= Francis Ludlow Holt =

English legal and dramatic author

Francis Ludlow Holt (1780 – 29 September 1844) was a legal and dramatic author.

==Life==
Francis Ludlow is cited as born in 1780, the son of the Rev. Ludlow Holt, LL.D., of Watford, Hertfordshire, the author of some sermons published in 1780–1. A baptism is cited for 1779 in Watford. He was elected a king's scholar of Westminster School in 1794, and matriculated at Christ Church, Oxford, in 1798.

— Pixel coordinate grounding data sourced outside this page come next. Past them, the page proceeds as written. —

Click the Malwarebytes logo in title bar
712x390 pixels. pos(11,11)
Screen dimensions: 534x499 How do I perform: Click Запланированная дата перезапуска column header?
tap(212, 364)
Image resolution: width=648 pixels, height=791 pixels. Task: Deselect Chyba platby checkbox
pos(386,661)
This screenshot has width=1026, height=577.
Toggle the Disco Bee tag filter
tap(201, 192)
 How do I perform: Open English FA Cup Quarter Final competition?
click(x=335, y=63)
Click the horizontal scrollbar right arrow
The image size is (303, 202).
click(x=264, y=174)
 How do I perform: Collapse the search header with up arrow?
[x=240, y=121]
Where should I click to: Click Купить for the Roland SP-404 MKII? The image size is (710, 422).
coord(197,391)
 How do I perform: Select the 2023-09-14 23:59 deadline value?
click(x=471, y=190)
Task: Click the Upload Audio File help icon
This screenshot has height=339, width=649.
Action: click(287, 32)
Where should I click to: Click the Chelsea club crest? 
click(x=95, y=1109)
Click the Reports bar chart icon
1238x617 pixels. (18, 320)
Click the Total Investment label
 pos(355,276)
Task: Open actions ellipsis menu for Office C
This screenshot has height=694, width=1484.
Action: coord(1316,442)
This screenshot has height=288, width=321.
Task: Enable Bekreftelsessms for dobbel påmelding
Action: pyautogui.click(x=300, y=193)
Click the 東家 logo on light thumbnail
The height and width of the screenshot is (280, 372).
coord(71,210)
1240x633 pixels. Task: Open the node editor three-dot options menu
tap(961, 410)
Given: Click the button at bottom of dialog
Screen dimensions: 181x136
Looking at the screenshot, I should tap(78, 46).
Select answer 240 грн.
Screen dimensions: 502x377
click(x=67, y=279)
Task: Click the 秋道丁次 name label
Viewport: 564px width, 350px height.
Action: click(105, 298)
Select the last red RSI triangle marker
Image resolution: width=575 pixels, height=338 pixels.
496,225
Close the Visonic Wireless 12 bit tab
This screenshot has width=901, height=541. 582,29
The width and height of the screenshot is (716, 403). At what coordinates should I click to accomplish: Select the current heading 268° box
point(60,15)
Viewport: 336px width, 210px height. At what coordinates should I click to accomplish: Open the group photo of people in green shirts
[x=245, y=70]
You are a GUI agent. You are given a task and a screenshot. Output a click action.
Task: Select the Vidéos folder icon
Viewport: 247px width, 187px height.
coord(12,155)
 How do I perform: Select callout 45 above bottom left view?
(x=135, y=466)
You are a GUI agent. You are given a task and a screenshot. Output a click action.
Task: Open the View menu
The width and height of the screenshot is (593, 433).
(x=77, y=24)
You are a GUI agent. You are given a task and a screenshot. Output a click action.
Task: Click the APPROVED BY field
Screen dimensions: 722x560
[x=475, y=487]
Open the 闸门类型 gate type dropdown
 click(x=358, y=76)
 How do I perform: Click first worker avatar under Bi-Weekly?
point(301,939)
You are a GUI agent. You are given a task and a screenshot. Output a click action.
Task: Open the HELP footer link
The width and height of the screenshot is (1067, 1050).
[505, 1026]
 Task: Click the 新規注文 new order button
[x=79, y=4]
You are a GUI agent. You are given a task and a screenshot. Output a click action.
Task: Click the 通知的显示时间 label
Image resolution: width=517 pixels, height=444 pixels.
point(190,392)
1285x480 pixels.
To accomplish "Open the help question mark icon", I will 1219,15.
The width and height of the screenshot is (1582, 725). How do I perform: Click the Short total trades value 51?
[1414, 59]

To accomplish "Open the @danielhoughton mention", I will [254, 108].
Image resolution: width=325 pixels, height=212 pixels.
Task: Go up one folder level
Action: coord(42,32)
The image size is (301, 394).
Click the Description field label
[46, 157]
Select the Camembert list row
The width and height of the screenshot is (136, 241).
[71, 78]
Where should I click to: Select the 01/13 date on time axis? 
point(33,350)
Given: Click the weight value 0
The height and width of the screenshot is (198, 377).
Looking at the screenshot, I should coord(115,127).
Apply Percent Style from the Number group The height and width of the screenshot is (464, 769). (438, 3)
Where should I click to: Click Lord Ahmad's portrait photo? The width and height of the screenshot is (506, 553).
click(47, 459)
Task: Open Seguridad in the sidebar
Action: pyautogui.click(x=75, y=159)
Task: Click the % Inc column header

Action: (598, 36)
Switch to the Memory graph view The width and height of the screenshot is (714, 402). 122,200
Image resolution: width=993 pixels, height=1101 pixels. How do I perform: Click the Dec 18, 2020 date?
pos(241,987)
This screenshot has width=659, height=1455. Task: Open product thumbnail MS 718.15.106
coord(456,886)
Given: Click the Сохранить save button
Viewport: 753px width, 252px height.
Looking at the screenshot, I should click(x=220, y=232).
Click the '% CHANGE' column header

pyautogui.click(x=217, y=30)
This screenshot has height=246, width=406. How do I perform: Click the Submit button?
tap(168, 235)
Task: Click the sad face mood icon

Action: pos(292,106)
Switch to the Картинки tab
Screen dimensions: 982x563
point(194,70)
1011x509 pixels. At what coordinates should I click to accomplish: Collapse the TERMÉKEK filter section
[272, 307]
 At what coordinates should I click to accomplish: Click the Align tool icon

He was called to the bar at the Middle Temple 27 January 1809, and went on the northern circuit. He became a king's counsel and bencher of the Inner Temple in 1831, and treasurer of that inn in 1840. He was an Exchequer Bill Loan Commissioner, and was vice-chancellor of the county palatine of Lancaster from 1826 till his death. He received the appointment from Lord Bexley, on the retirement of Sir Giffin Wilson. He was succeeded by Horace Twiss, esq. Q.C.

Holt died on 29 September 1844 at Earls Terrace, Kensington. In 1809, by licence he married Jane Bell, a niece of John Bell, proprietor of Bell's Weekly Messenger, of which he was for many years the principal editor.

==Holt's writings==
- The Law and Usage of Parliament in Cases of Privilege and Contempt, 1810.
- The Law of Libel, 1812, 1816;
reviewed by Lord Brougham in ‘Edinburgh Review,’ September 1816; American edition 1818. Republished in 2005.
- Reports of Cases ruled and determined at Nisi Prius, in the Court of Common Pleas., and on the Northern Circuit, from the Sittings after Trinity Term, 55 Geo. III, 1815, to the Sittings after Michaelmas Term, 58 Geo.III, 1817, both inclusive, vol. i (the only one published), 1818.
- A System of the Shipping and Navigation Laws of Great Britain, and of the Laws relating to Merchant Ships and Seamen and Maritime Contracts, 1st edition, 1820; 2nd edition, 1824.
- The Bankrupt Laws, as established by the New Act, 6 Geo. IV, c.16, 1827.
He wrote also one or two dramatic pieces, and published in 1804 a comedy,
- The Land We Live In,
which was successful as a literary work (it reached a third edition in 1805), though, according to Genest unsuitable to the stage, the author having sacrificed plot to dialogue; it was acted at Drury Lane on one night in 1805.